Abstract | | |
Background: The aim of this study was to investigate the significance of positive expression of Mycobacterium tuberculosis, (MTB) antigen in the cerebrospinal fluid (CSF) monocytes in diagnosing tuberculous meningitis (TBM). Materials and Methods: A total of 50 inpatients of TBM, 30 viral meningitis and 20 healthy controls were studied at the 1 st , 2 nd , and 4 th week during their treatment course. Immunohistochemical assay were used to detect early secreted antigenic target 6 (ESAT-6) positive cells, and positive cases were also observed. Results: The percentage of positive cases and positive cells of ESAT-6 in CSF monocytes were all higher in the 1 st and 2 nd week than in the 4 th week in TBM patients (P < 0.01); and percentage of positive cases and positive cells of MTB antigen in CSF monocytes were higher in TBM patients than in viral meningitis and health control in the 1 st and 2 nd week (P < 0.01). The sensitivity was 90% and the specificity was 92% in the early stage (within 2 weeks) of TBM. Conclusion: The positive expression of ESAT-6 in CSF monocytes is helpful for the early diagnosis of TBM. Keywords: Diagnosis, early secreted antigenic target 6, Mycobacterium antigen, tuberculosis, tuberculous meningitis
How to cite this article: Song FX, Sun XW, Wang XT, Nai Y, Liu ZL. Significance of Mycobacterium tuberculosis antigen expression in cerebrospinal fluid monocytes in diagnosing tuberculous meningitis. Indian J Pathol Microbiol 2014;57:265-8 |
How to cite this URL: Song FX, Sun XW, Wang XT, Nai Y, Liu ZL. Significance of Mycobacterium tuberculosis antigen expression in cerebrospinal fluid monocytes in diagnosing tuberculous meningitis. Indian J Pathol Microbiol [serial online] 2014 [cited 2023 Sep 26];57:265-8. Available from: https://www.ijpmonline.org/text.asp?2014/57/2/265/134705 |
Introduction | |  |
The diagnosis of tuberculous meningitis (TBM) remains a challenge to date. Nowadays laboratory techniques for the diagnosis of tuberculosis (TB) primarily involve the fields of bacteriology, immunology, and molecular biology. In bacteriology, although acid-fast bacillus detection on cerebrospinal fluid (CSF) smears or Mycobacterium tuberculosis (MTB) isolation through CSF culture can serve as the gold standard for the diagnosis of TBM, both methods have a low positive rate (meanwhile, CSF MTB culture needs 4 weeks to 6 weeks of time); therefore, neither has great clinical significance. [1] Molecular biological methods such as nucleic acid amplification (NAA) can only be used in laboratories with suitable conditions; meanwhile, they have high false positive rates and low specificity. [2],[3],[4],[5],[6] NAA has only been applied to sputum smear-positive MTBs for further diagnostic confirmation, and it may get a negative result from patients with typical clinical manifestations. [7],[8] These drawbacks greatly limit the clinical application of NAA. Compared with bacteriological and molecular biological techniques, immunological diagnostic techniques have the virtues of easier operation, lower costs, higher specificity, and easier popularization, for which they have attracted more and more attention. Now-a-days, MTB antigen detection is presumed to possess higher sensitivity and specificity than antibody detection. [9] Antibody detection is likely to result in false negativity for patients at early TBM stage, with hypoimmunity, or after glucocorticoid treatment. Furthermore, antibody detection cannot differentiate acute TBM and previous TBM from each other. Due to these shortcomings of antibody detection, detection of MTB antigens in CSF may become one of the important auxiliary methods for TBM diagnosis. However, studies on the immunohistochemical marker specific for MTB antigens in CSF are rare.
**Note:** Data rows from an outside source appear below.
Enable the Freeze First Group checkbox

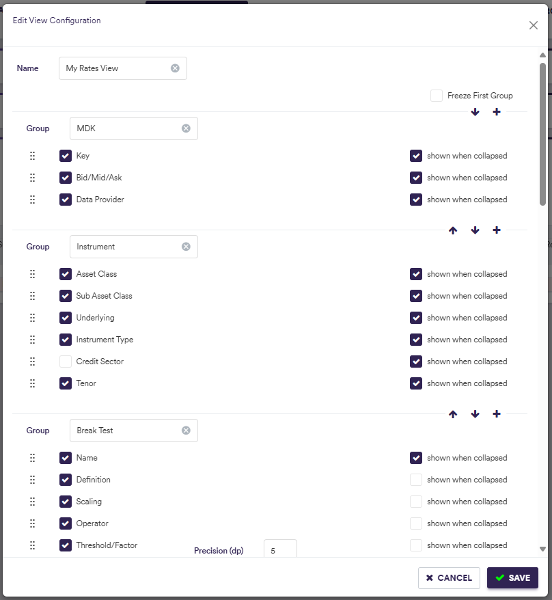tap(437, 96)
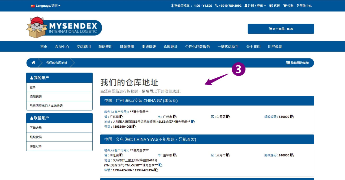Open 仓库地址 navigation menu item
Screen dimensions: 345x180
click(170, 47)
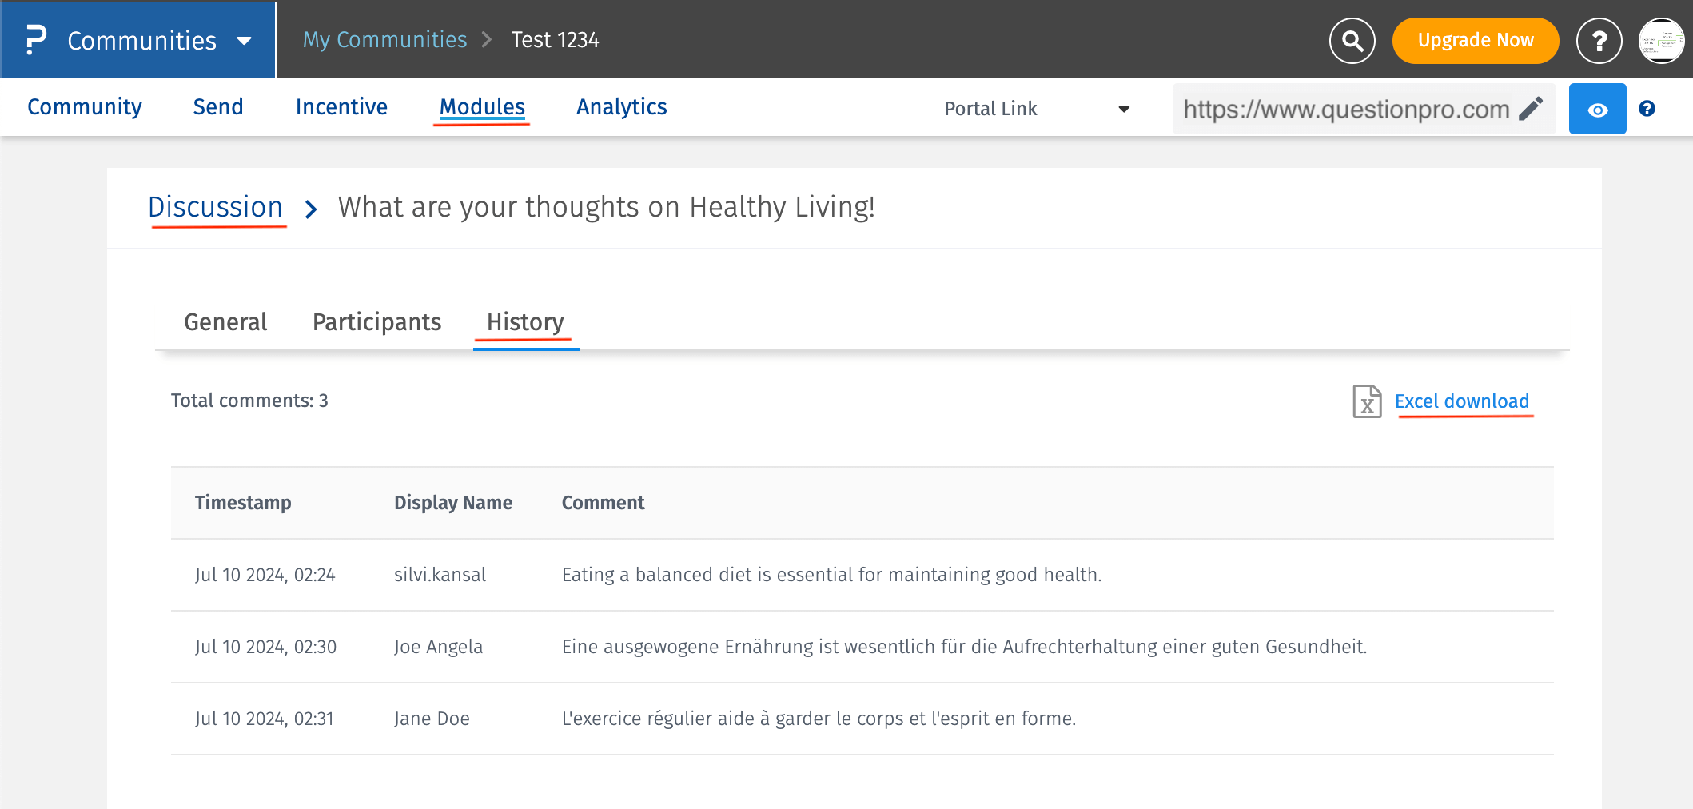Open the Analytics menu

coord(621,107)
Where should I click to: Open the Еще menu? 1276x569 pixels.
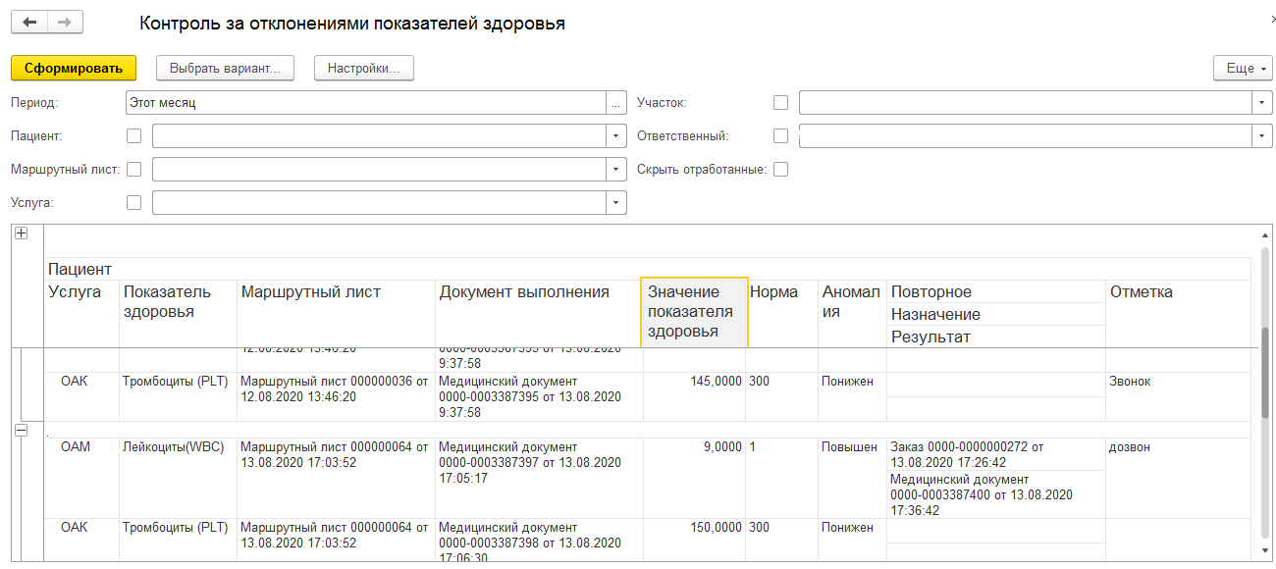(1243, 69)
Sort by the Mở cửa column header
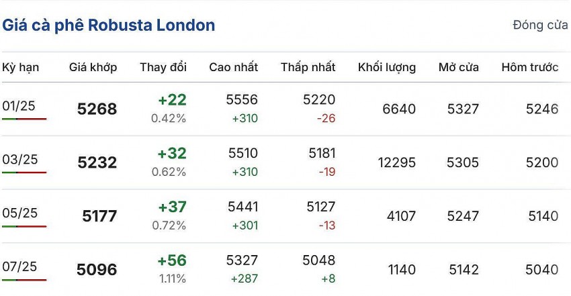This screenshot has width=571, height=296. coord(459,67)
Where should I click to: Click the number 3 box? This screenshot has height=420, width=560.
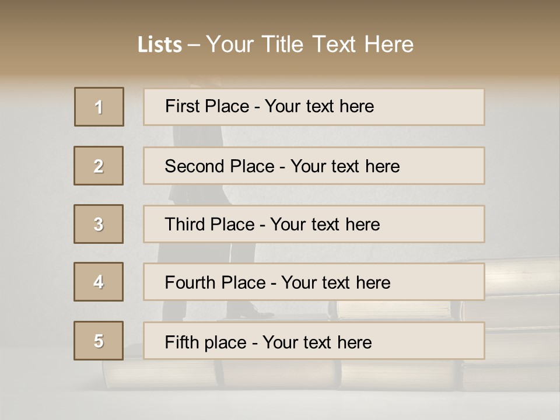(x=99, y=224)
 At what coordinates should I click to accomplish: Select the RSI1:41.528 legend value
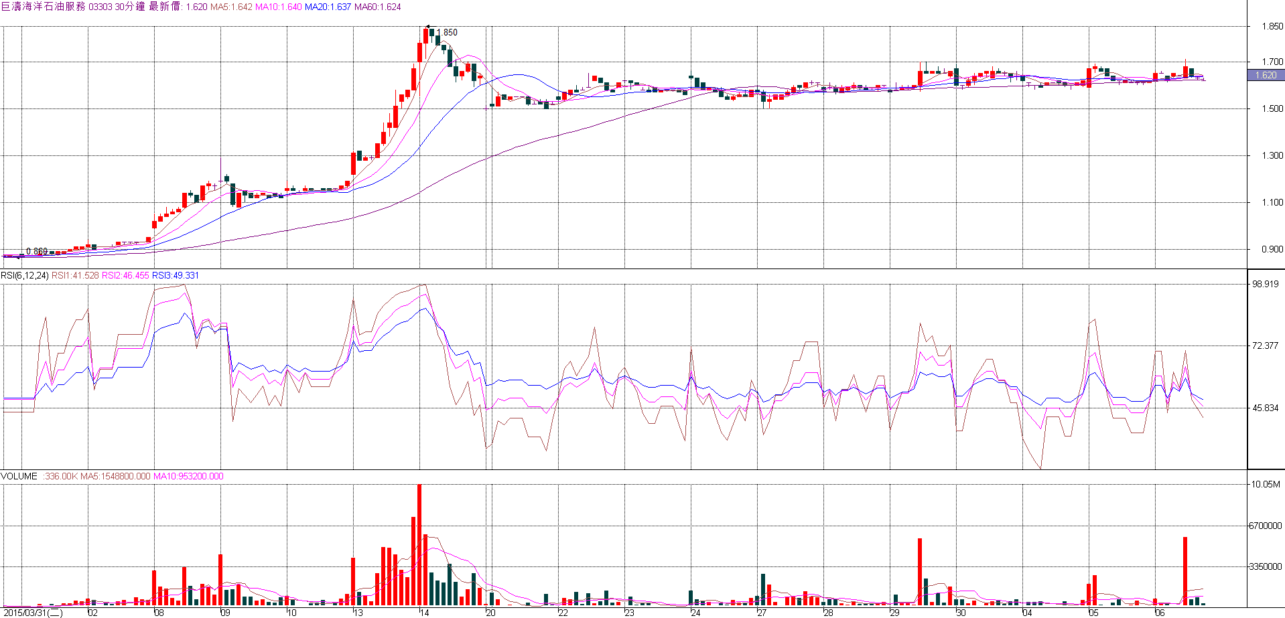[x=75, y=275]
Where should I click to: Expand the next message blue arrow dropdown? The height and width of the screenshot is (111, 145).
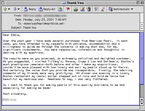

Early secreted antigenic target 6 (ESAT-6) is an early secreted and low-molecular-weight protein of MTB, which mainly exists in pathogenic mycobacteria, and not in all Mycobaterium bovis bacillus Calmette-Guerin (BCG) strains, nor in most environmental mycobacterials examined so far. [10] In the previous studies, it is demonstrated that most TB patients (35-92%) can recognize ESAT-6, While healthy unrelated controls did not. [11],[12],[13],[14],[15] Consequently, the possible use of ESAT-6 as a marker of MTB infection has been proposed in the regions of low TB endemicity. [16]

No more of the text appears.